Wednesday, 22 February 2017

Red Red Wine

Our love of Cesanse wine goes back to 2010 when we were stranded in Rome thanks to the Icelandic volcano. Late afternoons were spent in our local bar, Vino Veritas, now sadly closed, where Andrea introduced us to this local wine.



Our favourite producer of Cesanese is Damiano Ciolliwhose family have been making wine for five generations.



In the past quantity had triumphed over quality with the wine made from the Cesanese grape sold off in bulk. When Damiano took over the vines at the age of 24 he reversed this tradition and he now produces two Cesanese wines of superior quality.




The vines, some of which are 64 years old, grow in red volcanic soil and thrive in a microclimate that sees the air cooled by breezes from the nearby coast and the grapes protected from extreme weather by the surrounding three mountain ranges.




Dotted amongst the vines are these pretty little flowers known as Silene


The grapes are harvested manually and imperfect specimens rejected.

At the Cantine  the grapes are fermented in stainless steel vats then aged in concrete or French oak barrels.


This is where we get to taste the two wines that are produced here, Silene & Cirsium, named after plants that grow in the vineyard.



What can I say.....sitting overlooking the vines , chatting with Damiano and drinking lovely wine....just a perfect moment.
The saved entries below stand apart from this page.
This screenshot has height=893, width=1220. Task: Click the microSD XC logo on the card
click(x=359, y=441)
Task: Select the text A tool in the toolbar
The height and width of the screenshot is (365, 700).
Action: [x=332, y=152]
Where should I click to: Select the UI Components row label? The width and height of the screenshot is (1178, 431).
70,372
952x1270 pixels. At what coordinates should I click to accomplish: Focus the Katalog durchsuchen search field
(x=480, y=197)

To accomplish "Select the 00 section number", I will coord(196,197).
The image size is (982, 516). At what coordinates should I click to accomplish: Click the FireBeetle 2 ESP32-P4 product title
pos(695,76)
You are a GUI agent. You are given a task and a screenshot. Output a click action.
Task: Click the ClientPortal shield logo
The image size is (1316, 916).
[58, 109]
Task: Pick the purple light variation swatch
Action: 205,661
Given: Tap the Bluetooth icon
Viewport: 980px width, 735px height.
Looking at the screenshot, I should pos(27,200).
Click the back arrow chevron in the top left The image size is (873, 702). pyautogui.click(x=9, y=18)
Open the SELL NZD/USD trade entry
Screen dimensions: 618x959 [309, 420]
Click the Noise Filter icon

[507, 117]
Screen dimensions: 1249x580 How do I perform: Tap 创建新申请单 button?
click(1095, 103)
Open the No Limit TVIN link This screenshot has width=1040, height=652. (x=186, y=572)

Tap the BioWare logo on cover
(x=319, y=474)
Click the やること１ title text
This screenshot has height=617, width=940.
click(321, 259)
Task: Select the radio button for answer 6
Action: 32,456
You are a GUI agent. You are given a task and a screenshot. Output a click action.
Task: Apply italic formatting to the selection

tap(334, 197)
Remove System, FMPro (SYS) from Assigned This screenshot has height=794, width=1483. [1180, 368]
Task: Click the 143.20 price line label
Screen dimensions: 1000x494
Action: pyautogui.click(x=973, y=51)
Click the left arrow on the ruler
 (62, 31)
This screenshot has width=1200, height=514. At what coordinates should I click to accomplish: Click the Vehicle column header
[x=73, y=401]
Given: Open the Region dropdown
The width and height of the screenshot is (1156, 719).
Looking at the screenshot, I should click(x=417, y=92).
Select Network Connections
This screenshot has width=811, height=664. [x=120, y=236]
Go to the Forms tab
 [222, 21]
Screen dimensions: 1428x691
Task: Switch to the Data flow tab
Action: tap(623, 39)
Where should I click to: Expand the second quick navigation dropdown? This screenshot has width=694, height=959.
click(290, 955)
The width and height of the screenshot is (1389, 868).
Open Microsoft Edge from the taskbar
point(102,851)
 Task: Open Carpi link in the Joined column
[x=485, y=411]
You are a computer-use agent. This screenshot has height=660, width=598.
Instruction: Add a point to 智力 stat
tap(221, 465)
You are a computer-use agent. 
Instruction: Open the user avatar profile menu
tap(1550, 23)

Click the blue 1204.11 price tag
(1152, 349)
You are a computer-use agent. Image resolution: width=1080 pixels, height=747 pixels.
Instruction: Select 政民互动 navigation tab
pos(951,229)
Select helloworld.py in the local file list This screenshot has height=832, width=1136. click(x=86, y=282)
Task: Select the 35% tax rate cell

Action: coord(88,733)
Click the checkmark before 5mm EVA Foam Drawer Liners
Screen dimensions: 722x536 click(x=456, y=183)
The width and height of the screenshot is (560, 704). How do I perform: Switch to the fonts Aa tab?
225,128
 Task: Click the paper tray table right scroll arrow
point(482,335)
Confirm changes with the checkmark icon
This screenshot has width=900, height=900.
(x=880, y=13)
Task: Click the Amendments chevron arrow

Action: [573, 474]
Honestly, tears spring forth every time I think of it. I don't think we will ever taste wine in a more perfect setting.


Thanks to Gina & Casa Mia you too, can spend spend time with this talented winemaker who understands the potential of this grape variety which dates back to the days of the Roman Empire.
Gina is a wonderful guide whose enthusiasm & knowledge make for a fantastic tour.


Back in Rome some of our favourite restaurants stock Damiano's wine, including Sorpasso & Osteria dell'Arco.
It is also available from Eataly.


Sunday, 12 February 2017

Rome 365 - Trajan's Column


Trajan's Column was erected by the Senate in 113AD to commemorate Emperor Trajan's campaigns against the Dacians
(modern day Romania)



An inscription above the door at the base  records that the height of the column corresponded to the height of the hill which it replaced.



A statue of Emperor Trajan originally stood on the top but this was replaced in the 16th century by a statue of St Peter

The column is made up of 19 drums of Italian marble covered in reliefs. These scenes tell us so much about the Roman army, for example, you can see that the helmets have small rings on top so that they could be hung from a cord over the shoulder when they were not worn.



A good way to see models of the drums up close is at the Museum of Roman Civilization in EUR district but at the moment this is closed for refurbishment.



Of course, if you are in London, the Victoria & Albert museum also has a plaster cast reproduction of the column, located in the Cast Courts.

Alternativey check out this National Geographic site which gives an overview of the carvings on the column.



If you visit the Illuminated Forum of Caesar during the summer months, you can get a great close up view of the beautifully lit column.

Finally, a good place to eat with a great view of the column is Terre e Domus (formally Enoteca Provincia Romana). The ingredients for the traditional Roman dishes are all sourced locally and the project is managed by a social co-operative.



Thursday, 2 February 2017

Emporio delle Spezie


For the past three years our pre Rome trip preparation has included sorting through our spice cupboard and making a list of those jars to to replenish.
Using Google translate, we endeavour to get our tongues around the Italian names for cinnamon (cannella), cloves (chiodi di garofano) and the like
Once in Rome we hot foot it to a tiny store on Via Luca delle Robbia in Testaccio. 
Emporio delle Spezie is an Aladdin's cave of herbs and spices from all over the world and all of the utmost quality.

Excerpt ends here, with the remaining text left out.